*** Opening EXERCISE INPUT ***
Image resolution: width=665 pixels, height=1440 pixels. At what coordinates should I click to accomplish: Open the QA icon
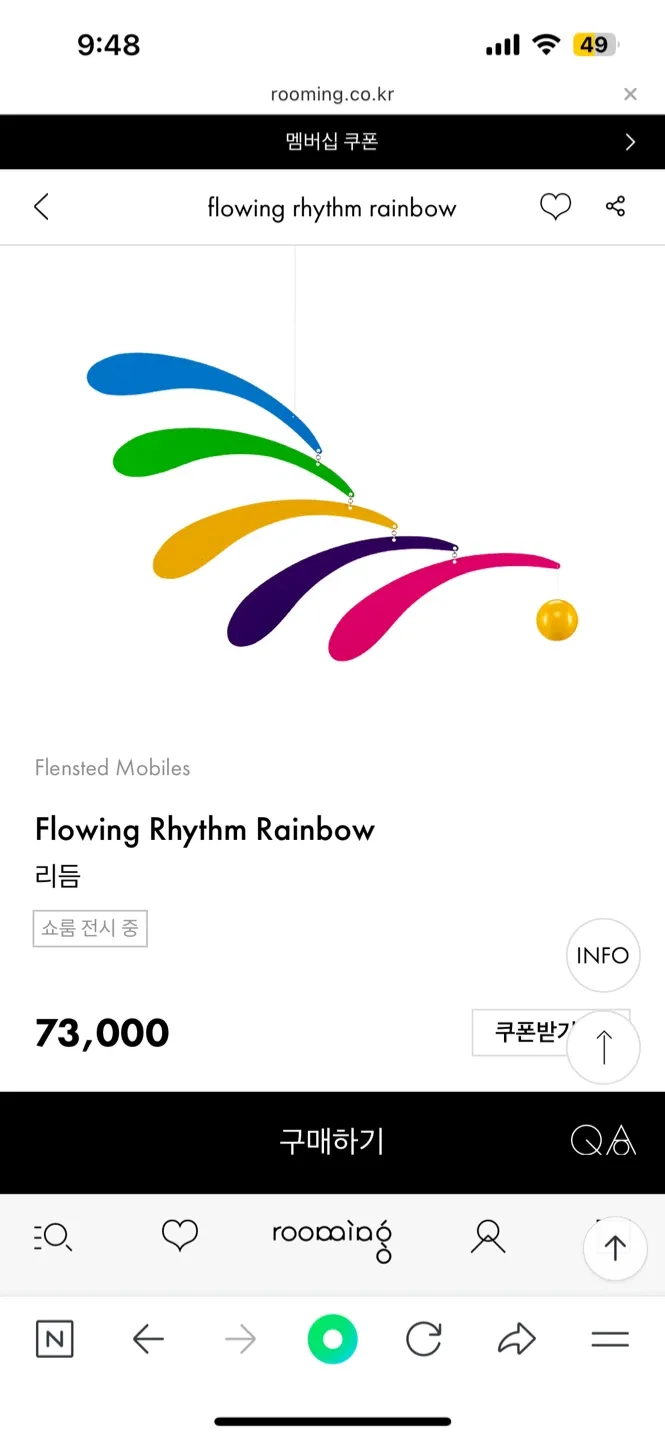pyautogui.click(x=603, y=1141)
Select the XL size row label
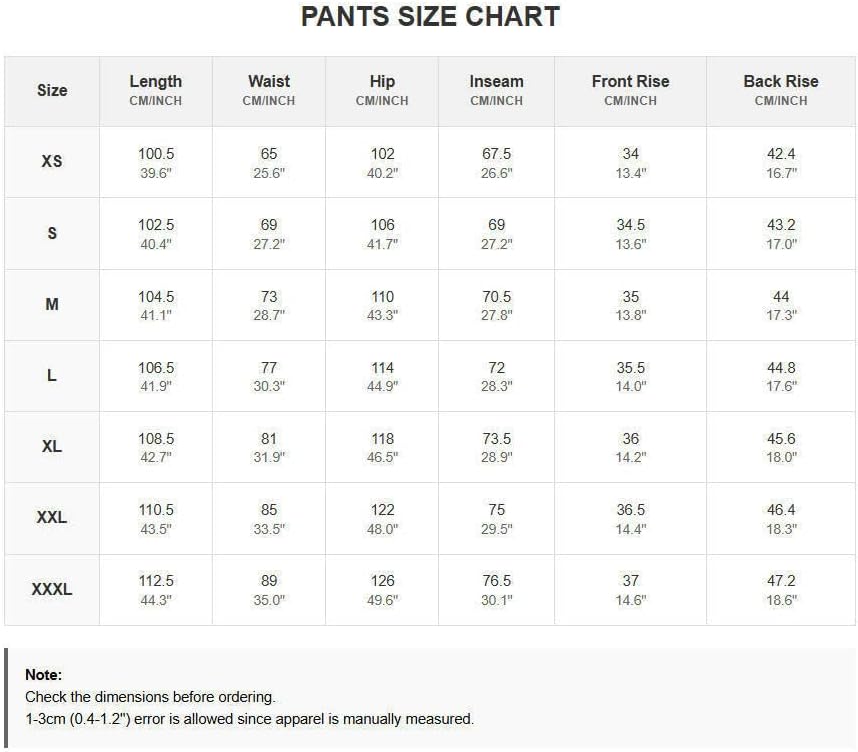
*** Closing EXERCISE INPUT ***
*** Opening EXERCISE INPUT ***
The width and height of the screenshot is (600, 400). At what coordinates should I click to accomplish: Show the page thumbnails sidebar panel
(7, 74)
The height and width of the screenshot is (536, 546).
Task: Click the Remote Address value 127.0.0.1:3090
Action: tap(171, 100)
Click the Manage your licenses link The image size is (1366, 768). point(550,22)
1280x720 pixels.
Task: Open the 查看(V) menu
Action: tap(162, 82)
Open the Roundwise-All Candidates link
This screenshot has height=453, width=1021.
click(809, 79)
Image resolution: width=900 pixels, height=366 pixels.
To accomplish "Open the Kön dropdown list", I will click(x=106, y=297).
*** Closing EXERCISE INPUT ***
▶ WORK INSTRUCTION:
When you reach the line that has "Image resolution: width=665" in the data above, start repeating lines exactly, and stop after the line that has "Select the XL size row label"; pictures stay out.

▶ WRITTEN RESPONSE:
Image resolution: width=665 pixels, height=1440 pixels. At what coordinates should I click to accomplish: Open the QA icon
pyautogui.click(x=603, y=1141)
Select the XL size row label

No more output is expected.